L'appelante considère pour sa part que l'intimée ne peut invoquer les règles du code de la consommation pour prétendre bénéficier d'un délai de cinq ans pour agir. Elle soutient également que la sanction du non respect de l'obligation de sécurité est l'interdiction du produit concerné et non l'octroi d'une indemnisation. Pour le surplus, elle oppose aux demandes 'plus subsidiaires' le principe de non-cumul des différentes actions.

Les éléments suivants doivent être relevés :

Dans ses écritures, la CRAMA indique à de nombreuses reprises que les panneaux photovoltaïques sont atteints d'un vice caché, ajoutant que le litige y afférent présentant un caractère sériel.

L'appelante ne conteste pas l'existence de ce vice.

Dès lors, si le cumul du recours est parfois possible entre l'action fondée sur les dispositions de l'article 1641 du Code civil et certaines autres, par exemple celle relative aux produits défectueux, cette dernière action n'est cependant pas invoquée par l'intimée. La CRAMA ne peut fonder son recours sur l'obligation de conformité de l'article 1604 du même Code ni sur les règles de la responsabilité de droit commun.

Quant à l'application des règles du Code de la consommation, il apparaît que le manquement aux dispositions de l'obligation de sécurité prévue au chapitre I du titre II dudit Code est l'interdiction du produit ou sa réglementation. Les règles y afférentes ne sauraient donc être invoquées par l'intimée pour fonder son recours à l'encontre de la société Zurich Insurance Public Limited Compagny.

En conséquence, l'ordonnance critiquée ayant rejeté la fin de non-recevoir tirée de la prescription sera infirmée.

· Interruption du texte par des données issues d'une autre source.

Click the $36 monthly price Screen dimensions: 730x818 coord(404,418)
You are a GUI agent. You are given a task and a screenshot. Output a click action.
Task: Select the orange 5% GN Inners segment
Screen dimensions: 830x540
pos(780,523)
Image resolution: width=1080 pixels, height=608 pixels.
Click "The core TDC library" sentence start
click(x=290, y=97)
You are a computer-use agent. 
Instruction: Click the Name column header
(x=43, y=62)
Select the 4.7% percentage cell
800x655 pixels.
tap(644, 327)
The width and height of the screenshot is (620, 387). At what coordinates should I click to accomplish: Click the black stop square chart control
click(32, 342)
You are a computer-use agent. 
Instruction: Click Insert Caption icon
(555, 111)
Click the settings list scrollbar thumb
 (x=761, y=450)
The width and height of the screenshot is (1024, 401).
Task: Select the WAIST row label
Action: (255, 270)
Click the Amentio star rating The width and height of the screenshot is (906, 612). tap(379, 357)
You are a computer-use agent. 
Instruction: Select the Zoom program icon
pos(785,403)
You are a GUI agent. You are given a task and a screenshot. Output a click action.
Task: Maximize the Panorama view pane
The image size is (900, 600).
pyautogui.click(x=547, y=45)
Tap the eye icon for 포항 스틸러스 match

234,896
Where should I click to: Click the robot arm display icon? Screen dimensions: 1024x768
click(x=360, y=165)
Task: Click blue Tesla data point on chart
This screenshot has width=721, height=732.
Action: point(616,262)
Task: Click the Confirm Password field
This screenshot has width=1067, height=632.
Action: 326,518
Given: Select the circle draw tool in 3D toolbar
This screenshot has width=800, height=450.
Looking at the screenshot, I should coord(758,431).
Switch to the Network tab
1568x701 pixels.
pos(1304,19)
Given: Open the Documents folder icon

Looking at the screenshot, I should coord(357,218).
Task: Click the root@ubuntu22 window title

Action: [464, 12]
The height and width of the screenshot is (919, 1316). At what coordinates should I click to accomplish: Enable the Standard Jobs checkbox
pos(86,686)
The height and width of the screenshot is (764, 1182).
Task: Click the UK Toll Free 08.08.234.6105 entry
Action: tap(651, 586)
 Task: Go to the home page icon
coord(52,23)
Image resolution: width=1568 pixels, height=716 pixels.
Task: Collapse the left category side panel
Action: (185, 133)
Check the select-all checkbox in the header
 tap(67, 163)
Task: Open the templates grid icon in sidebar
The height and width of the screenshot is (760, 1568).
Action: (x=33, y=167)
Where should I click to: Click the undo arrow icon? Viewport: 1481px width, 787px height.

En ce qui concerne le chantier de M. [I]

N'ayant pas indemnisé M. [I], la CRAMA ne conteste pas que son action fondée sur la garantie des vices cachés est atteinte de prescription. Elle estime en revanche recevable son action fondée sur l'obligation de sécurité à laquelle est tenue le fabricant des panneaux par application des articles L421-1 et suivants du Code de la consommation, dans sa version applicable au présent litige.

En réponse, l'appelante estime à raison que l'intimée, qui ne dispose pas d'une quittance subrogative, ne peut de même pas invoquer les dispositions du texte précité pour les motifs évoqués ci-dessus.

En conséquence, l'irrecevabilité retenue par le premier juge sera confirmée.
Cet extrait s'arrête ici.